R Tools for Visual Studio (RTVS) integrates with the full debugging experience of Visual Studio (see Debugging in Visual Studio, including breakpoints, attaching to running processes, inspecting and watching variables, inspecting the call stack, and so on. This topic, then, explores those aspects of debugging that are unique to R and RTVS.

Starting the debugger for an the startup R file in an R project is the same as for other project types: use Debug > Start Debugging, the F5 key, or the Source startup file on the debug toolbar shown below. To change the startup file, right-click a file in Solution Explorer and select Set As Startup R Script.

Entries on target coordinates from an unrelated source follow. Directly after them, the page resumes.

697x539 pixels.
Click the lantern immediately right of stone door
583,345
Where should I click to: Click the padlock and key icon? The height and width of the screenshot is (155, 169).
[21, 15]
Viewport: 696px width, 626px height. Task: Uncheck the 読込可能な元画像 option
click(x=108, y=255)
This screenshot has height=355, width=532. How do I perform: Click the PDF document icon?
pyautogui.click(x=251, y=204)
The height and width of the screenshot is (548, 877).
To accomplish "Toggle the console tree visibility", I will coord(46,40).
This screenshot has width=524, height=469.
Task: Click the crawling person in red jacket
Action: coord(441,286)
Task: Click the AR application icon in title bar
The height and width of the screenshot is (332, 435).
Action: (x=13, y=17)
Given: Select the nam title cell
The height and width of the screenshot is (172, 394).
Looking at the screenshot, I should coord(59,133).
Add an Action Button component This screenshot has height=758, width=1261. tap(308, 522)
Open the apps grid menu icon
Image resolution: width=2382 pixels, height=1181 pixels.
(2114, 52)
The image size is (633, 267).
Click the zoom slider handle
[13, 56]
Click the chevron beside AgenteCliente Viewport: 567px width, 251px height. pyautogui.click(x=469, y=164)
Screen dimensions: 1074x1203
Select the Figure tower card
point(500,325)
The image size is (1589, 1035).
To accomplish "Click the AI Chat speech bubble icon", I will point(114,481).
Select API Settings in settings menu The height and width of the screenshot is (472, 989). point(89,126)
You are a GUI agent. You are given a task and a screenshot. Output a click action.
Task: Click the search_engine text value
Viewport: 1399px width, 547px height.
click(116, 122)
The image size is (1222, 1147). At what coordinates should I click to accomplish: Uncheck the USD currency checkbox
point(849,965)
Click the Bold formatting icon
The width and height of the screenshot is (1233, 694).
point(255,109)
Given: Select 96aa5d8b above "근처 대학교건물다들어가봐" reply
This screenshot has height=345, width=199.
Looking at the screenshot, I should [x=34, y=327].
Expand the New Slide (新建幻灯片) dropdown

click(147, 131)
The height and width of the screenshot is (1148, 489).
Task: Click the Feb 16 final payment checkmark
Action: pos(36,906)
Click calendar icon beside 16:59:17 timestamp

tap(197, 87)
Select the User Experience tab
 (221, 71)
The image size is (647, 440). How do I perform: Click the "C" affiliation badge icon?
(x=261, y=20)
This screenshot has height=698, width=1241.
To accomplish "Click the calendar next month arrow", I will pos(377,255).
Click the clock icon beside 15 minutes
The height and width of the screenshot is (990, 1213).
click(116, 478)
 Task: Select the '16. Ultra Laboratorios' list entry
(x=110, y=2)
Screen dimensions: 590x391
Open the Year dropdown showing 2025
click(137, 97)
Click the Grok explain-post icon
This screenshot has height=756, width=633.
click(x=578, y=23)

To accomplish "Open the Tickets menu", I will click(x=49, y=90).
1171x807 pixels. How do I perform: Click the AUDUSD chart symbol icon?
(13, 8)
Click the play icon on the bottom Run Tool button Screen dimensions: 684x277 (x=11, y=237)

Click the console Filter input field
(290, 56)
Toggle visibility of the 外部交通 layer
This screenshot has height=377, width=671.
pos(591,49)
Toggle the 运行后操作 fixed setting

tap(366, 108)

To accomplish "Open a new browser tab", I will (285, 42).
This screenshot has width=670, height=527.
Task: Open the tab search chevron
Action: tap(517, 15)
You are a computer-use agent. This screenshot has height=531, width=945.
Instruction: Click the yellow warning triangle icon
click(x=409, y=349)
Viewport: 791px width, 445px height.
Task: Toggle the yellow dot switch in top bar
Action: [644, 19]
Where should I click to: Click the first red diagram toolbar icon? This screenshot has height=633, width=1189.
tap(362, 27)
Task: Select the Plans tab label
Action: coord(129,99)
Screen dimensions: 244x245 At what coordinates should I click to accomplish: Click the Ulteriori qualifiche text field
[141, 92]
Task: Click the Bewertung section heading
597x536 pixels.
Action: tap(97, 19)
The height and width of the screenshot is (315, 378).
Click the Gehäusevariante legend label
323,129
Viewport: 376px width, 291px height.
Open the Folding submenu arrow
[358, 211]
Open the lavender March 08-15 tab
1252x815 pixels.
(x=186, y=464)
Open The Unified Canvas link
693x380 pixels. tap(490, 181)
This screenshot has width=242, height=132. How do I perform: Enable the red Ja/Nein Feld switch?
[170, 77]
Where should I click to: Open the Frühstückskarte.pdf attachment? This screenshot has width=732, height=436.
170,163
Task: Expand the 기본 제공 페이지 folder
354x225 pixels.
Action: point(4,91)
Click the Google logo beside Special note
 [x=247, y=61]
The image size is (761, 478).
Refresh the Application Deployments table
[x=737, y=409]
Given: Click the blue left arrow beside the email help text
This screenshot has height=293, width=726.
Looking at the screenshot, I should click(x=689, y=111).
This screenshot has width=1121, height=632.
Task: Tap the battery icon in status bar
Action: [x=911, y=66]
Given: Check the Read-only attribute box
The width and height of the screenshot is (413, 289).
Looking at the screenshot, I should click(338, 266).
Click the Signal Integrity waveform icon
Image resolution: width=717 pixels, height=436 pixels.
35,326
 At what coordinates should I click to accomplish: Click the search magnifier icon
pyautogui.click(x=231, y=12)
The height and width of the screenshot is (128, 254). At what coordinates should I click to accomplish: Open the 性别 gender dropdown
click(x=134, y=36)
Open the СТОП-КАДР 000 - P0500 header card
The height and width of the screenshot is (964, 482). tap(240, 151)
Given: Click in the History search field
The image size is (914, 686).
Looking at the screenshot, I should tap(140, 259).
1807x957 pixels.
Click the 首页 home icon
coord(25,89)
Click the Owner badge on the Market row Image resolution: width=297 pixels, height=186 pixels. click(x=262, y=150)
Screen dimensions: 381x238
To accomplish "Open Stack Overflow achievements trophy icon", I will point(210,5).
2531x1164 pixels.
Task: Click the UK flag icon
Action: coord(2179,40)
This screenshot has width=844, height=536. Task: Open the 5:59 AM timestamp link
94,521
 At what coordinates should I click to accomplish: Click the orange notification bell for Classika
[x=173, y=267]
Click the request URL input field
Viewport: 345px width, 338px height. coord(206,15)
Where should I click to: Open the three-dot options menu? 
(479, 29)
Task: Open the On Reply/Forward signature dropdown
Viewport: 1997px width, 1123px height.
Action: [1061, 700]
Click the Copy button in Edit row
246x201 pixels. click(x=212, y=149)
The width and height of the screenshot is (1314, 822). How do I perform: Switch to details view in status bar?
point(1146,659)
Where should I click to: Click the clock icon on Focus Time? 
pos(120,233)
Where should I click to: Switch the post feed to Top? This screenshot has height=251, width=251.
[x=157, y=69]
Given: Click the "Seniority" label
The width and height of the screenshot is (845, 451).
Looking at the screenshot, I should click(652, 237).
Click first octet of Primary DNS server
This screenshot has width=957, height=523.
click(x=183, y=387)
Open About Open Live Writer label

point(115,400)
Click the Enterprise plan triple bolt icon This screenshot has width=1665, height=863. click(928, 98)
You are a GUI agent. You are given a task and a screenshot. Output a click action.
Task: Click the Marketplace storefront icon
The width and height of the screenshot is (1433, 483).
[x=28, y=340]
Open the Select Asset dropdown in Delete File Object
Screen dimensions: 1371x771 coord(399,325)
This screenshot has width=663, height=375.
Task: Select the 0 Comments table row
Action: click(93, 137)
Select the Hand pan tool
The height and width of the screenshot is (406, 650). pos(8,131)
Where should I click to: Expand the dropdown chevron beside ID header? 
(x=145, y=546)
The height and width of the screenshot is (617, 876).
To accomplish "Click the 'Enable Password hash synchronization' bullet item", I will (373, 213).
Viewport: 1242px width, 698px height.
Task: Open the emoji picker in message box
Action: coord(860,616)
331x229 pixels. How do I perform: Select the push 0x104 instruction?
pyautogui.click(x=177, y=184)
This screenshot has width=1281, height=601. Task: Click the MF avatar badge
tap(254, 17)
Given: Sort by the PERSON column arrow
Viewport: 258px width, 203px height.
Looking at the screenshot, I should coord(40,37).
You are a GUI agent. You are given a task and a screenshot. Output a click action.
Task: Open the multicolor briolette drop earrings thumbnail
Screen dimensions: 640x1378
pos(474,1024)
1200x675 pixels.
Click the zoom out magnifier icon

Debugger start button for R

In all cases, starting the debugger "sources" the file in the interactive window, which means loading it and running it there. When you start debugging, in fact, you'll see output like this in the interactive window:

> rtvs::debug_source("c:/proj/rproject1/rproject1/script.R")
Sourcing: c:\proj\rproject1\rproject1\script.R
Sourcing: c:\proj\rproject1\rproject1\Settings.R

You'll notice that we are using the rtvs::debug_source function to source the script. This is required because RTVS needs to modify your code in preparation for debugging. If you are using any of the RTVS commands (e.g., by right-clicking on a file in Solution Explorer and running the Source selected file(s) command), we'll automatically redirect the call to rtvs::debug_source if the debugger is attached.

You can also manually attach the debugger from the interactive window directly using the R Tools > Session > Attach Debugger command, the Debug > Attach to R Interactive command, or the Attach Debugger command on the interactive window's toolbar. Once you have done so, it is your responsiblity to source the files that you want to debug. If you want to manually source the files, make sure that you use rtvs::debug_source and not the regular source command in R. You may find that this works in some cases, but we cannot guarantee that debugging will work in all cases unless you use the rtvs::debug_source command.

This connection between the debugger and the interactive window makes it easier to do things like calling (and debugging) a function with different parameter values. For example, supposed you have a function like the following in a sourced file (meaning it's been loaded into the session):

add <- function(x, y) {
    return(x + y)
}

Then you set a breakpoint on the return statement. Now, in the interactive window, if you enter add(4,5), you'll see that the debugger stops on your breakpoint.

Environment browser in the interactive window

When you're stopped in the debugger, you're also stopped at the Environment Browser prompt in the interactive window. The prompt appears as Browse[n]> where n is a number.

The Environment Browser supports a number of special commands:

Command Description
n next: runs the next statement in the code file (same as step over).
s step into: runs the next statement in the code file, stepping into a function scope if the next statement is a function call.
f finish: runs the remainder of the current function scope and returns to the caller (same as step out).
c, cont continue: runs the program to the next breakpoint.
Q quits: ends the debugging session.
where show stack: displays the call stack in the interactive window.
help show help: displays available commands in the interactive window.
<expr> evaluate the expression in expr.